To the Editor:

Hereditary spherocytosis (HS) is a common inherited hemolytic anemia with a prevalence of at least 1 in 5,000 people.1 The clinical features of HS are anemia, jaundice, and splenomegaly. The clinical forms in adulthood are mild, typical, and severe. However, HS is commonly symptomatic in the neonatal period (65% of cases). Jaundice is the first and more frequent symptom, often requiring phototherapy and sometimes exchange-transfusion.2

The presence of neonatal symptoms is not strictly predictive of the adult form, nor is it associated within specific erythrocyte membrane alteration.3 Hemolysis in the neonatal period has been partially attributed to the presence of free 2,3-diphosphoglycerate (2,3-DPG) which further destabilizes the membrane skeleton. The worsening of the jaundice is also due to the interaction between hemolysis of spherocytes and the reduced capacity of the neonatal liver to conjugate bilirubin.1

Gilbert's syndrome is a benign unconjugated hyperbilirubinemia characterized by episodes of mild intermittent jaundice. It is the most common inherited disorder of hepatic bilirubin metabolism, occurring in 2% to 13% of the population.4 5 Recently a correlation between homozygosity for a 2-bp insertion in the promoter of the UDP-glucuronosyltransferase 1 (UGT1) exon 1 and Gilbert's syndrome was demonstrated. This insertion lies within the TATA box sequence and causes a less efficient binding of transcription regulatory proteins. Hepatic glucuronidating activity is reduced to about 30% of normal.

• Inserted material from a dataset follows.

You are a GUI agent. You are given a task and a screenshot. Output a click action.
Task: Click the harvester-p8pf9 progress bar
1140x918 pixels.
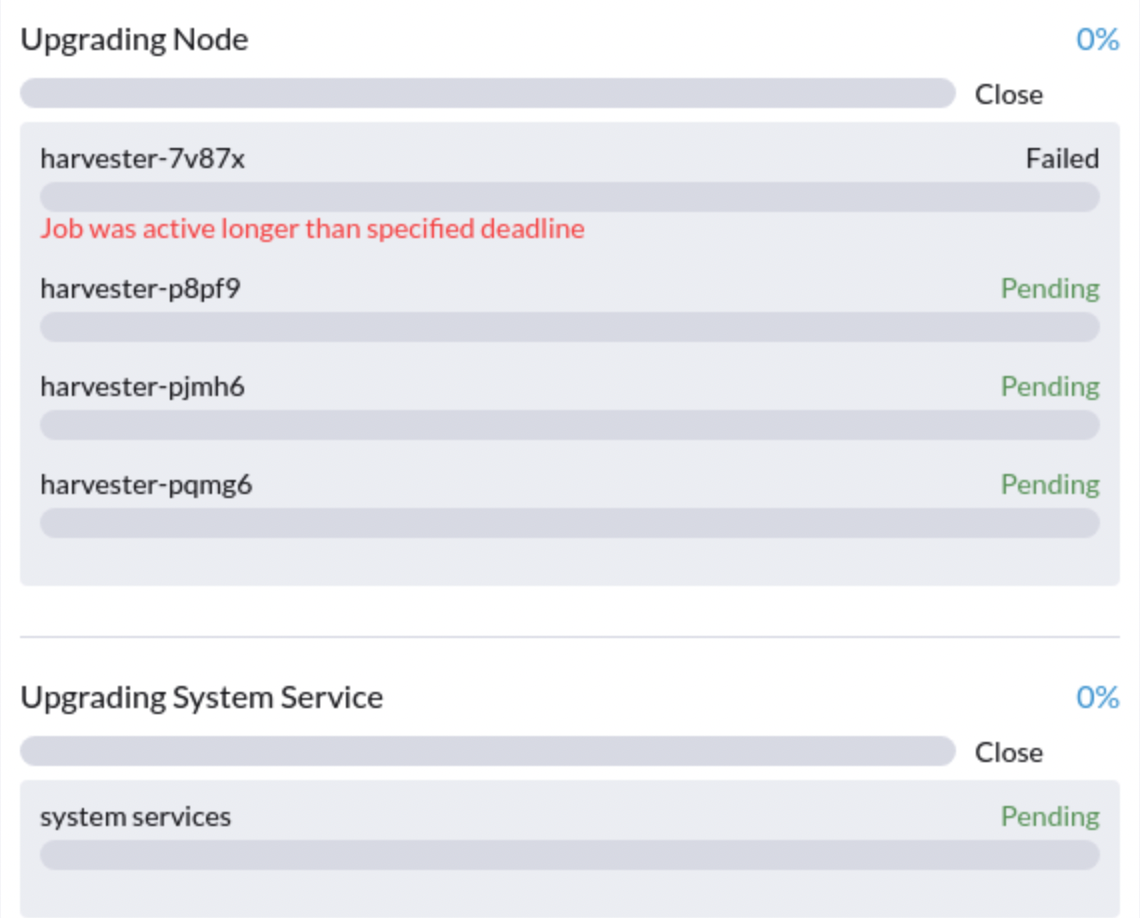tap(569, 327)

We examined retrospectively 178 newborns affected with HS (98 males and 80 females); all were at term and their weight ranged between 3.000 and 3.500 g; 160 of 178 newborns were breast fed. Diagnosis of HS was performed by means of osmotic fragility test and red blood cell protein assay. Analysis of the presence of two (TA) extranucleotide elements in the promoter of UDP1 gene was performed by means of polymerase chain reaction and analysis of the amplified DNA fragments in a 6% polyacrylamide gel. Analysis of bilirubin level was performed daily during the first week of life. Hyperbilirubinemia was classified as a total bilirubin level higher than 2 SD of normal value and these levels required phototherapy. We excluded all the newborns affected by infections or presenting any illness associated with increased bilirubin levels.

According to the UDP1 genotype, two groups of subjects were identified: the first was composed of 148 6/6 [homozygotes for the common allelele bearing the sequence (TA)6TAA] or 6/7 genotype; whereas the second group was composed by 30 individuals homozygotes 7/7 [homozygotes for the rarer allele with the sequence (TA)7TAA].

The frequency of 7/7 genotype in the Italian population was 16.9%, higher than that observed in Northern European population. In the examined HS population 112 (63%) patients added phototherapy during the first days of life. Jaundice requiring phototherapy was present in 97% of HS patients homozygous for Gilbert's gene, whereas about one half on the patients with at least one UDP1 normal gene had total bilirubin levels not higher than 2 SD of normal value (Table 1).

Table 1.

Correlation Between Bilirubin Levels Requiring Phototherapy (jaundice) and Length of TATAA Element in the Promoter Region of UGT1 Gene in a Population of Newborns Affected With HS

Certainly the increased clinical manifestation of HS in neonatal period is a very complex process in part due to the intracellular metabolic causes; however, our results suggest that the genetic variation in bilirubin UDP1 gene promoter plays a role in the enhanced clinical manifestation (jaundice) of HS newborns.